Hilirisasi Batu Bara: Jalan Menuju Kedaulatan Energi
Pemerintah Indonesia, di bawah arahan Presiden Prabowo Subianto, menargetkan implementasi B50 pada tahun 2026. Target ambisius ini membutuhkan peningkatan produksi metanol dalam negeri secara drastis. Wakil Menteri ESDM, Yuliot Tanjung, mengungkapkan bahwa Indonesia masih membutuhkan sekitar 2 juta ton metanol untuk mencapai target B50, sementara produksi dalam negeri baru mencapai 300 ribu ton. Ini berarti, masih terdapat defisit besar yang harus dipenuhi melalui impor.

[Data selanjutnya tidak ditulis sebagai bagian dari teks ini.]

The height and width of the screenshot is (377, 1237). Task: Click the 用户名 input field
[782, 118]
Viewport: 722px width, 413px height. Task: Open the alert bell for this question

Hilirisasi batu bara menjadi metanol diharapkan dapat mengurangi, bahkan menghilangkan, ketergantungan impor tersebut. Dengan demikian, Indonesia dapat mengoptimalkan sumber daya alam domestik untuk memenuhi kebutuhan energi dalam negeri secara mandiri. Langkah ini sejalan dengan upaya pemerintah untuk meningkatkan cadangan energi dan mengurangi risiko ketergantungan pada pasokan energi dari luar negeri.
"Metanol ini salah satu bahan yang dipakai untuk mengolah produk yang namanya biofuel. Tentunya ini yang dilihat pemerintah ke depannya, bagaimana kami bisa mengkomprehensifkan tata kelola sumber daya alam yang kita miliki," ujar Todotua Pasaribu.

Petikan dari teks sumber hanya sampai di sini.